Exercise requirements :: In the listing below, take the lines from the one containing "Task: Click the lock icon above node list" through the end of the listing, both ends included, and give them again with every "Image resolution" swapped for "Screenshot size" and nothing else changed. Leave the pictures out.

Dataset content ::
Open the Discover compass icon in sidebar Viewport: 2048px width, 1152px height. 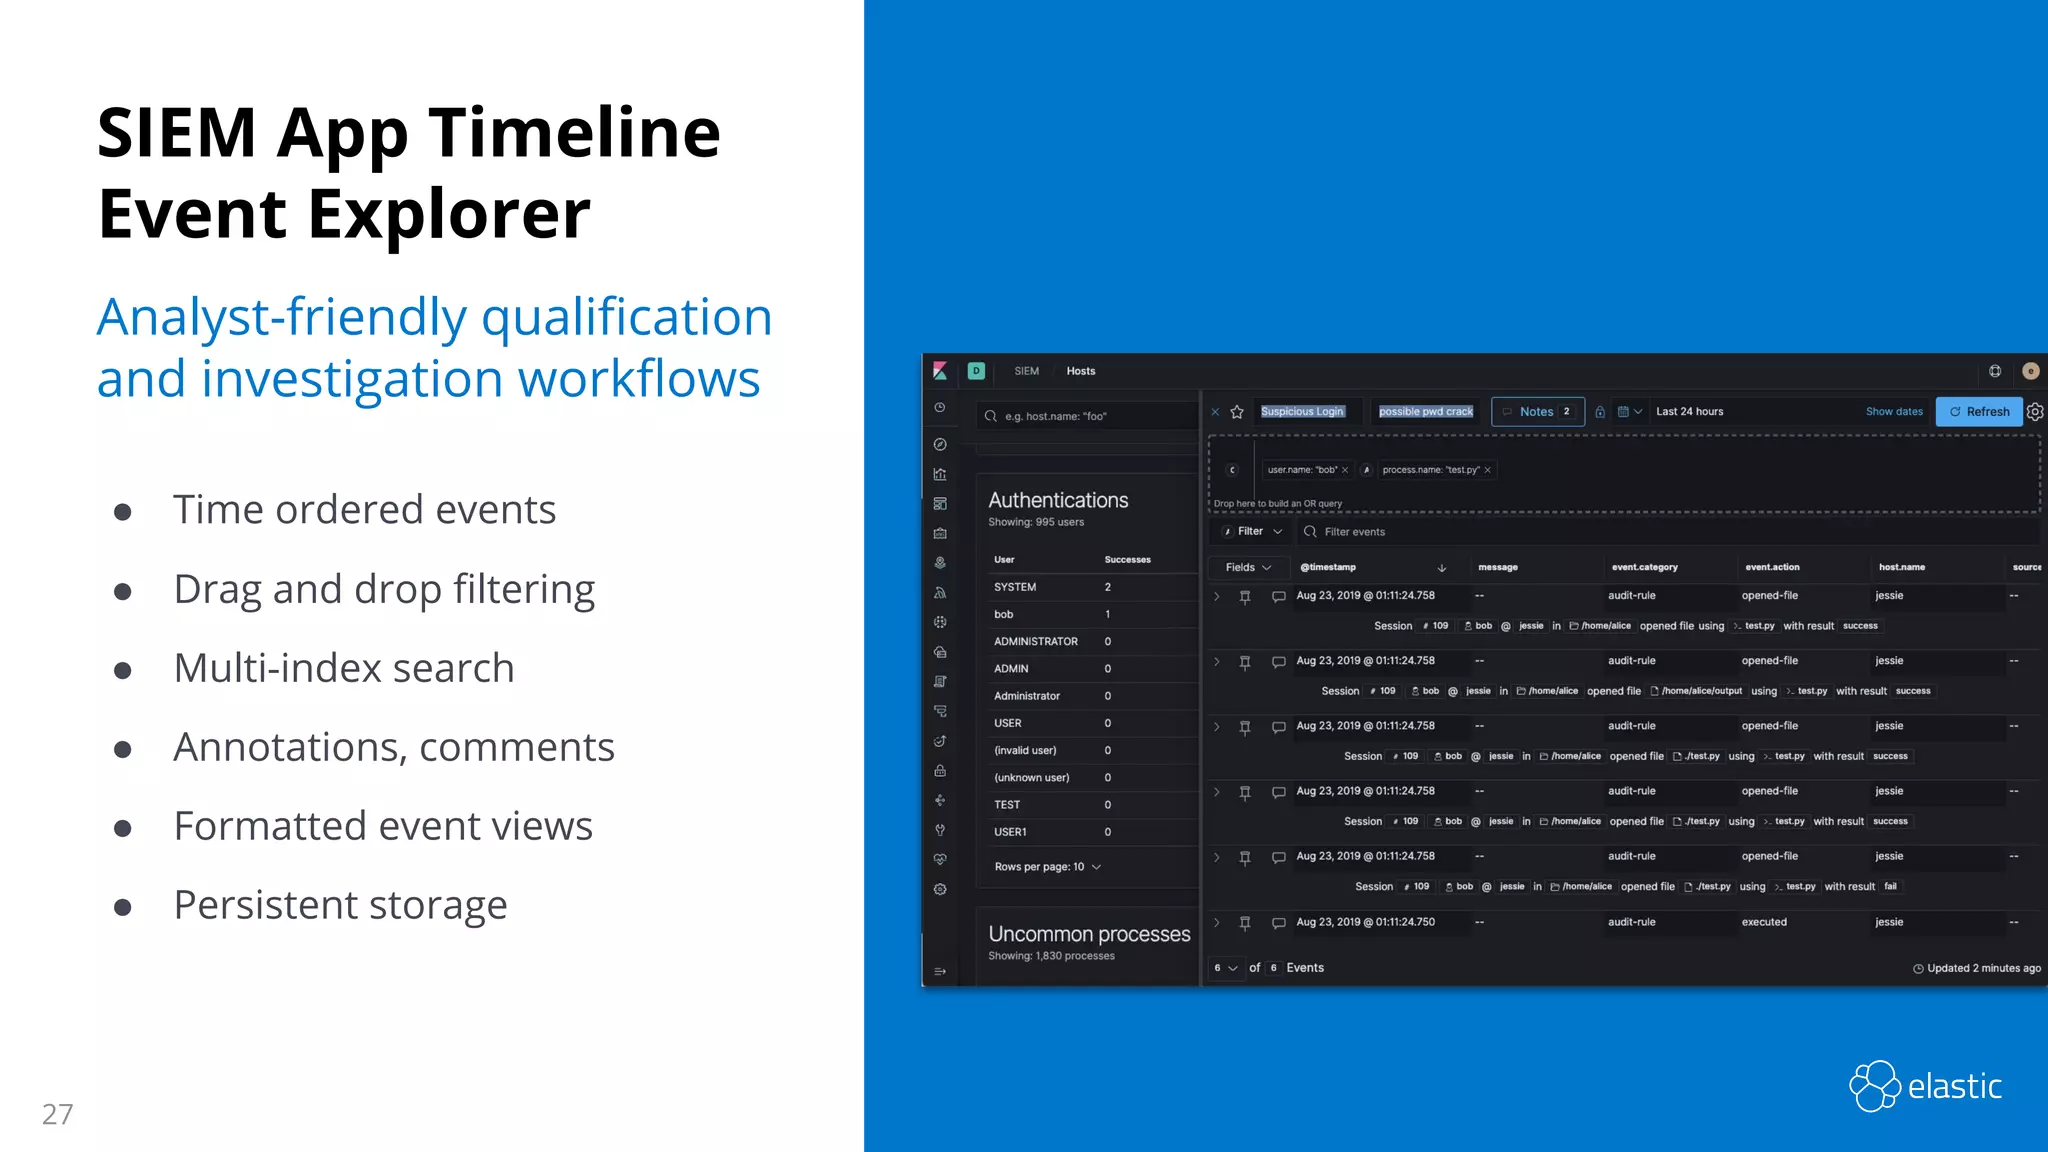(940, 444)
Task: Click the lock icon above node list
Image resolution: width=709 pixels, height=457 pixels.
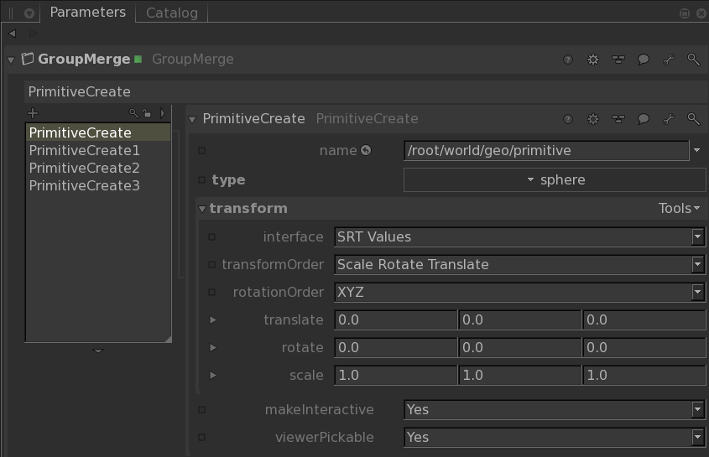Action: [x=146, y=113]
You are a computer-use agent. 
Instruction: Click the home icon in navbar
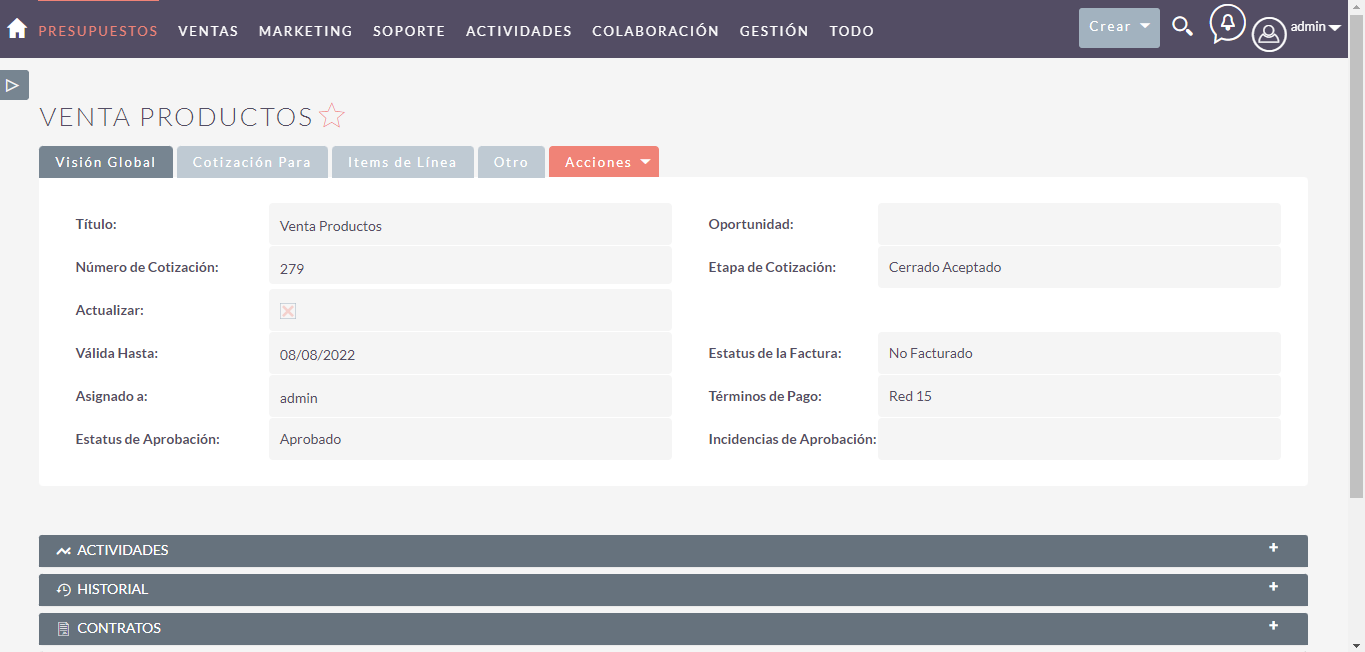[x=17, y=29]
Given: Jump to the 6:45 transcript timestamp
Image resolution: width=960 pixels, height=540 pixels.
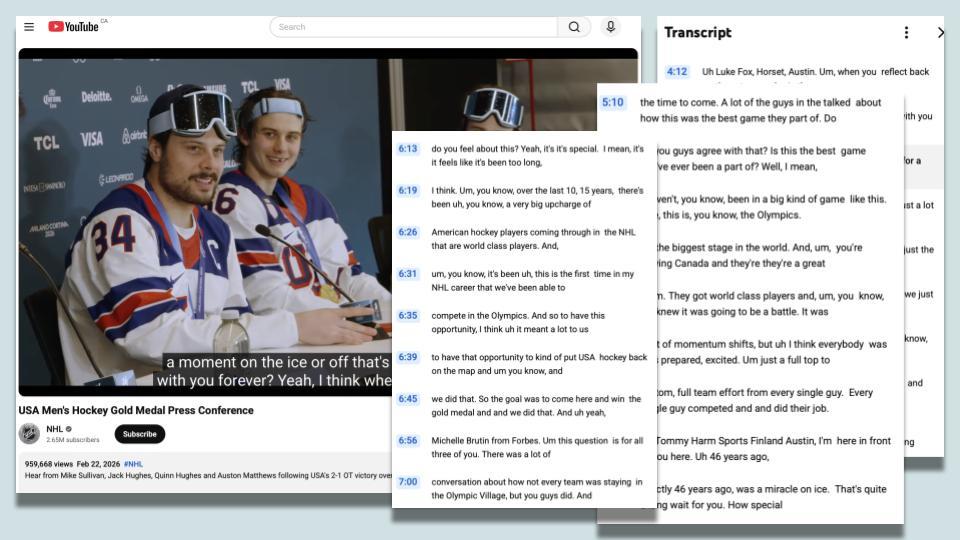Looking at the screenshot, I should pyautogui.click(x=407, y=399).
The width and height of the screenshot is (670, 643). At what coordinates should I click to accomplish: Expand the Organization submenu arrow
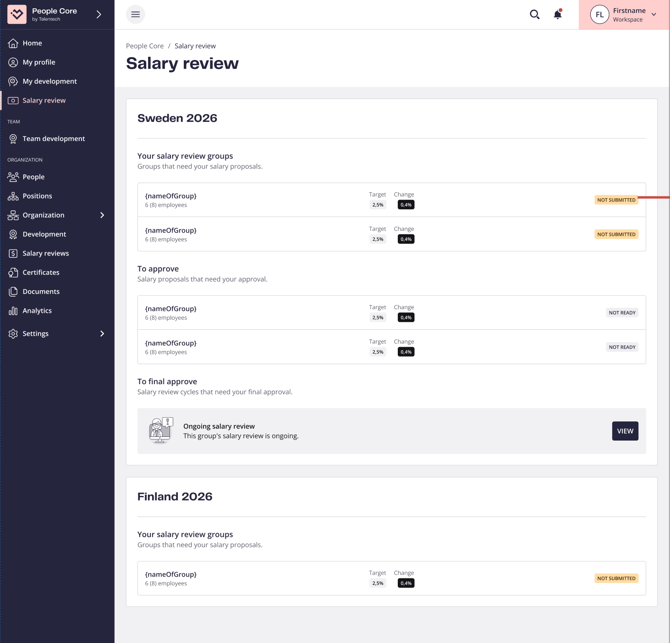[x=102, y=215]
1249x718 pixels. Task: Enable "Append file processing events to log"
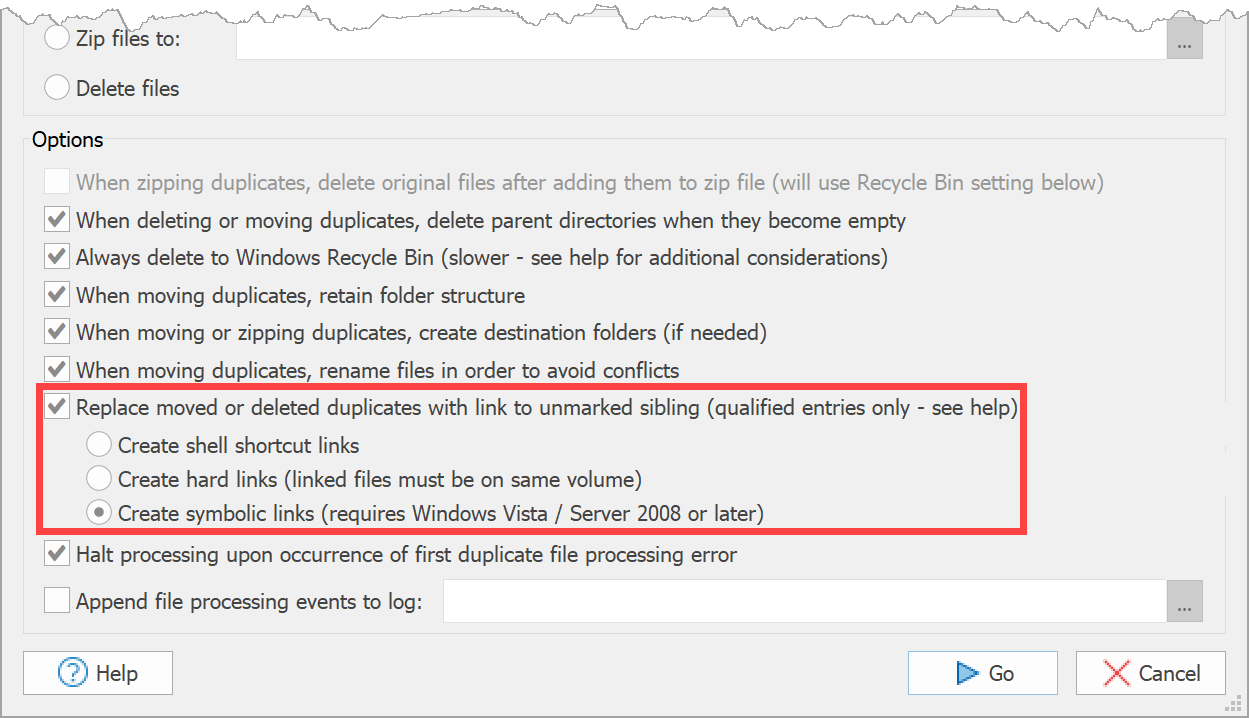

Result ::
Task: Click the lock icon above node list
Screenshot size: width=709 pixels, height=457 pixels.
Action: [x=146, y=113]
You are a computer-use agent. 
Instruction: Click the home icon in navbar
[x=17, y=29]
Given: Jump to the 6:45 transcript timestamp
Screenshot size: width=960 pixels, height=540 pixels.
Looking at the screenshot, I should pyautogui.click(x=407, y=399).
The width and height of the screenshot is (670, 643). At what coordinates should I click to accomplish: Expand the Organization submenu arrow
[x=102, y=215]
1249x718 pixels. Task: Enable "Append file processing events to log"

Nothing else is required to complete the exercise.